Updated: Monday, 15 Mar 2010, 1:03 PM CDT
Published : Monday, 15 Mar 2010, 12:08 PM CDT
AUSTIN (KXAN) - As YouTube continues to grow, so do the numbers of amateur videographers hoping to make it big with their own “viral” videos.
Viral videos are those unbelievable Internet tidbits you cannot help but share with your friends and family and so quickly spread like viruses throughout the country.
But according to the SXSW Interactive/Film panel “How to Make a Viral Video”, making your video that captures the mainstream’s attention requires a tested formula and a lot of luck.
Experts in their field, Saturday’s panel consisted of TEDTalks co-creator Jason Wishnow, YouTube Experience Manager Margaret Gould Stewart and OK Go band member Damian Kulash.
Videos go viral, said Stewart, “whenever viewers want to be a part of the distribution.” Therefore, “knowing your audience and their interests is the first step” toward YouTube notoriety.
Stewart added, “Including a universal experience like laughter, love, failure, pets and food will up your chances to be seen. Consider, for instance the proliferation of adorable kitten videos on the internet."
Then try to do something impossible,” said Kulash. Getting at root human emotions like wonder and surprise will capture your audience’s attention.
Kulash is familiar with this concept. His band, OK Go , has gained a rabid following of online fans due to their incredibly creative and unabashedly joyful music videos such as “Here It Goes Again” and “This Too Shall Pass.”
To encourage distribution of your video, all three panelists agreed that building a community is paramount. Sites like failblog.org have cultivated their subscriber base through regular interaction with their audience.

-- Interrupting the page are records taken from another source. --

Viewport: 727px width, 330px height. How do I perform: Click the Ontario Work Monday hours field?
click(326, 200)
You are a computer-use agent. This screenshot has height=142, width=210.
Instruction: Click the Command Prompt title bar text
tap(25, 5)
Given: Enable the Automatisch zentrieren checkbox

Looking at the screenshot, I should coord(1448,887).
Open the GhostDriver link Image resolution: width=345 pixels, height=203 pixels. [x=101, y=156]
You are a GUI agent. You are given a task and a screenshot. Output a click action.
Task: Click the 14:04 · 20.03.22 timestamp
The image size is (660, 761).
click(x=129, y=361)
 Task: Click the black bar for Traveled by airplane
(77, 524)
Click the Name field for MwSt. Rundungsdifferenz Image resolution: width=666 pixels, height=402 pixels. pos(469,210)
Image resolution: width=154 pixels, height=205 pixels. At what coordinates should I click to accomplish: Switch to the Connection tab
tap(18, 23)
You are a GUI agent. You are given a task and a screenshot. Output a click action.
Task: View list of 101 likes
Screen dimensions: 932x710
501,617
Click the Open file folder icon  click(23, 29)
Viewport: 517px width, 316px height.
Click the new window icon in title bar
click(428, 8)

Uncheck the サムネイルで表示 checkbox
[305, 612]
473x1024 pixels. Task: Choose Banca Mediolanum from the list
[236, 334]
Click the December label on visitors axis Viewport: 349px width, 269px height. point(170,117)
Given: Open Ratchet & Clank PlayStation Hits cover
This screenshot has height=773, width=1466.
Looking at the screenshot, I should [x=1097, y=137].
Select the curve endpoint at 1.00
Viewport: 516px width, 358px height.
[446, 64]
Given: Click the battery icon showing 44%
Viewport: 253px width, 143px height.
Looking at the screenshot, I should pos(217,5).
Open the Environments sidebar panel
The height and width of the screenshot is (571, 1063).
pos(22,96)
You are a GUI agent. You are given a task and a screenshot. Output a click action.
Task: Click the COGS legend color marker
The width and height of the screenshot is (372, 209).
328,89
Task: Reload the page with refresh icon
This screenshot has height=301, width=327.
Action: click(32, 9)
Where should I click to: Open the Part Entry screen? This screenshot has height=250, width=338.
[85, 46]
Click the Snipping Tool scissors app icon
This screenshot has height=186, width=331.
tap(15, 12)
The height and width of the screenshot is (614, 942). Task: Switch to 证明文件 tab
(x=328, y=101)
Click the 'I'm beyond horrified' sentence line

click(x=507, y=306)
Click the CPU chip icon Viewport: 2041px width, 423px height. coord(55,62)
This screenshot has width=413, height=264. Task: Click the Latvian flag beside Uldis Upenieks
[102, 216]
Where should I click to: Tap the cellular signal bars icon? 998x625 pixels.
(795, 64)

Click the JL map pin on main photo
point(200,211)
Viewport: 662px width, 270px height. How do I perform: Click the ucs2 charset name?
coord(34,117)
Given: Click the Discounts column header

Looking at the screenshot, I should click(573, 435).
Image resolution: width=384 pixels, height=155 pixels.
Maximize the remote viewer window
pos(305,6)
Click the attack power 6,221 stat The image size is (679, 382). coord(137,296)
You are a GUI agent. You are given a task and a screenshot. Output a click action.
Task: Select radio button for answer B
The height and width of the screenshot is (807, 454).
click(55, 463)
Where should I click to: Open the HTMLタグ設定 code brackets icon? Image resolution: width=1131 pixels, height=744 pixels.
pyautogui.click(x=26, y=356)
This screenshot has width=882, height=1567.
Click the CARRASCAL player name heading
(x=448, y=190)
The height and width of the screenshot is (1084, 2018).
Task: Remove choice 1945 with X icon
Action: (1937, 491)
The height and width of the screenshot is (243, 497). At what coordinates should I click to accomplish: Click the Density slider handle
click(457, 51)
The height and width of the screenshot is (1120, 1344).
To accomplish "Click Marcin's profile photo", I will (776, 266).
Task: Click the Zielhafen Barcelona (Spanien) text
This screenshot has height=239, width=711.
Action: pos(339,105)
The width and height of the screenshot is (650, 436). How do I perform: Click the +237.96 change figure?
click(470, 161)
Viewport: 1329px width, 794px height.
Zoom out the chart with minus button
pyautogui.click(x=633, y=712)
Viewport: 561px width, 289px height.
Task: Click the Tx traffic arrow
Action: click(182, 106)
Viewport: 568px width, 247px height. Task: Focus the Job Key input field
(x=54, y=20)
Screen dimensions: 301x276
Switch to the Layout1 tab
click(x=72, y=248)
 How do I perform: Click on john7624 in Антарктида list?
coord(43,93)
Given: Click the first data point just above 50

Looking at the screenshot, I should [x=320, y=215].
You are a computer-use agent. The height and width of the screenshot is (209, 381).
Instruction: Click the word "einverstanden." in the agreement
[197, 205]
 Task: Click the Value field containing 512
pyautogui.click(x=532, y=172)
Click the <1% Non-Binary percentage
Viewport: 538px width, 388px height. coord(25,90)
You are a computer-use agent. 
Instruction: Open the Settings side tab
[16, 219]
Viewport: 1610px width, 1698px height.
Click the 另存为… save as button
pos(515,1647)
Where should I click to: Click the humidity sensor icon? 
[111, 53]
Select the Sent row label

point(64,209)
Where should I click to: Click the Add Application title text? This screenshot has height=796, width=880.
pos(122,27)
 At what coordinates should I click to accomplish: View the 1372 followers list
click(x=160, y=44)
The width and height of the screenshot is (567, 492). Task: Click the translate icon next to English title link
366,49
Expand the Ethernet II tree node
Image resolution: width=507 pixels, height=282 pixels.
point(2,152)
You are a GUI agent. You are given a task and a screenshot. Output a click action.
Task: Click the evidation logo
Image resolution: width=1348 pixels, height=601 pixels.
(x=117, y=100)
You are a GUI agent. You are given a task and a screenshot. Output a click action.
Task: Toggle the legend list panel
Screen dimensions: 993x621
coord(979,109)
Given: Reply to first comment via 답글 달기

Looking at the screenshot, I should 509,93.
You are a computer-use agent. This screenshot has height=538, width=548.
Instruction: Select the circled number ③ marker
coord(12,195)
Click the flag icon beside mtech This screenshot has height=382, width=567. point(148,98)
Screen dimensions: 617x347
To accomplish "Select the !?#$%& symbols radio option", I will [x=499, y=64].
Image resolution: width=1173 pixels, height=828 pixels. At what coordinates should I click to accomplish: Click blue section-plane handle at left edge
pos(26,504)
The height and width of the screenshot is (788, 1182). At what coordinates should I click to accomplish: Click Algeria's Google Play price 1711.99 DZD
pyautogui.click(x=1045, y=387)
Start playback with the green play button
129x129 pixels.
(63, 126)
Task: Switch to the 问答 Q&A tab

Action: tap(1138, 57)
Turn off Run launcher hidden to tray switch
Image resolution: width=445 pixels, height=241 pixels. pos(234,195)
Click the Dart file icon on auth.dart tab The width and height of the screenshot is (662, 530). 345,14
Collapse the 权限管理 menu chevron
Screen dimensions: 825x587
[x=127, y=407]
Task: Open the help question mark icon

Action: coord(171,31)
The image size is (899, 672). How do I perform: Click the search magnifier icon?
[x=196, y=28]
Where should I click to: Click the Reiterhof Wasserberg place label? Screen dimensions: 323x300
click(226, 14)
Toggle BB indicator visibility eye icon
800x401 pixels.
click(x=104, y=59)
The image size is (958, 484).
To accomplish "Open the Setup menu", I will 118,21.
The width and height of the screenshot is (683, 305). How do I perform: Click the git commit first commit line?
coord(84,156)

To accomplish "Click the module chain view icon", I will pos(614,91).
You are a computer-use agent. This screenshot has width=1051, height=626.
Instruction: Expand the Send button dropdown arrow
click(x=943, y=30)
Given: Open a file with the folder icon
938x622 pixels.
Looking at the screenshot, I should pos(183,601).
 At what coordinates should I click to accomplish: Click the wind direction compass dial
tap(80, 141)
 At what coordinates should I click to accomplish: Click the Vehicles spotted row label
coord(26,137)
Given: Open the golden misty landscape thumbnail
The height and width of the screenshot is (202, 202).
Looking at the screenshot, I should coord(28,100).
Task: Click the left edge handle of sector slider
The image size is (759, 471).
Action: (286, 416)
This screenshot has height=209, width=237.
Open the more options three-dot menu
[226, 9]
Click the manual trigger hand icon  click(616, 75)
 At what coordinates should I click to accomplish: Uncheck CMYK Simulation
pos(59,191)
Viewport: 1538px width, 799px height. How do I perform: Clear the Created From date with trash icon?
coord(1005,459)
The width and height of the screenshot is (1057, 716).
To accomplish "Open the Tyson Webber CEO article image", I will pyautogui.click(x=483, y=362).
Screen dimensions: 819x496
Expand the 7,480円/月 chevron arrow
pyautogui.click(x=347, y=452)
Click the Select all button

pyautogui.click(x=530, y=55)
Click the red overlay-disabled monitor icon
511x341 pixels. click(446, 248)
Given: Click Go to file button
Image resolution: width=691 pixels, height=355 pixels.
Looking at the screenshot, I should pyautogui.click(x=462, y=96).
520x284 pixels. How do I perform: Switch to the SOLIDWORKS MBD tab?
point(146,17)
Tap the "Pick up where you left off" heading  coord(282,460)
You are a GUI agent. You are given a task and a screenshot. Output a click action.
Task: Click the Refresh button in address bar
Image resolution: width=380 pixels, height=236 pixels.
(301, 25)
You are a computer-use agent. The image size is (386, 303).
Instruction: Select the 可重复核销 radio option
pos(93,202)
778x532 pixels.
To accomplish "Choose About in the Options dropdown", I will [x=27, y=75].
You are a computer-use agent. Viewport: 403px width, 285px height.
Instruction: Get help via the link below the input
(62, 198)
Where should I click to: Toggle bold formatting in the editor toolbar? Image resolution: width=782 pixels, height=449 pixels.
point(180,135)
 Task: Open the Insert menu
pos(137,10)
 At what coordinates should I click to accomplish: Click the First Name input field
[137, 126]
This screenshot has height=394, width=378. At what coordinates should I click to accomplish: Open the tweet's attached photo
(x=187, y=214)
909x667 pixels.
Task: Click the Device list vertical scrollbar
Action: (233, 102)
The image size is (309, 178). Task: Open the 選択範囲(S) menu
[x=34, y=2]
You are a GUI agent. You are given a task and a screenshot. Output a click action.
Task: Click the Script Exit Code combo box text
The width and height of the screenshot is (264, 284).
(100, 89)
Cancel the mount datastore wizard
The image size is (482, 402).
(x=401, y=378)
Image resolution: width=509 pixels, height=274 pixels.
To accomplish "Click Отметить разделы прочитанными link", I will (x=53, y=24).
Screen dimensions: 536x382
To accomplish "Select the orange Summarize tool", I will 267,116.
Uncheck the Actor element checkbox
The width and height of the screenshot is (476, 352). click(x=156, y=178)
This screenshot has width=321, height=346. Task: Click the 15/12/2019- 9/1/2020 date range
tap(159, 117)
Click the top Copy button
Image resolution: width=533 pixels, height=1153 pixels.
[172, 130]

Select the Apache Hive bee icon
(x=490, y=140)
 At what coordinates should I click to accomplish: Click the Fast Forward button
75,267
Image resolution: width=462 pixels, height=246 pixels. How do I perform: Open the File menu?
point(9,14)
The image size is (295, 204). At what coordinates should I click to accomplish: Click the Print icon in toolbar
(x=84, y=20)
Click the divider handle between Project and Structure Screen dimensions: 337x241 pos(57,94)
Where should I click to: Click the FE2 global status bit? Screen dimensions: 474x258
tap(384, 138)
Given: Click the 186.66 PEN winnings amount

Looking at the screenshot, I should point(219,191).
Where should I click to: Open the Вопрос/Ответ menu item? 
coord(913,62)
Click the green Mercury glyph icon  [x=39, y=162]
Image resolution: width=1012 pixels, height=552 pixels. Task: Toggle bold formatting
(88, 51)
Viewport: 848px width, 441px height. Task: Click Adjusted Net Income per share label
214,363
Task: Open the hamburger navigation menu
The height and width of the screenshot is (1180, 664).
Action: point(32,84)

Stewart also encouraged YouTube users to use clear titles and descriptions when tagging videos for submission. Help your viewers find your video easily and logically.
Wishnow reminded the audience in attendance that not all viral videos were created for the purpose of the Internet. Some incredibly memorable videos have been curated from other media such as VHS and DVD recordings of past events.
The presentation ended with the panelists leading the audience in a loving re-enactment of the Surprised Kitten video that went viral several months ago. Unsurprisingly, all 300 in attendance had seen the video.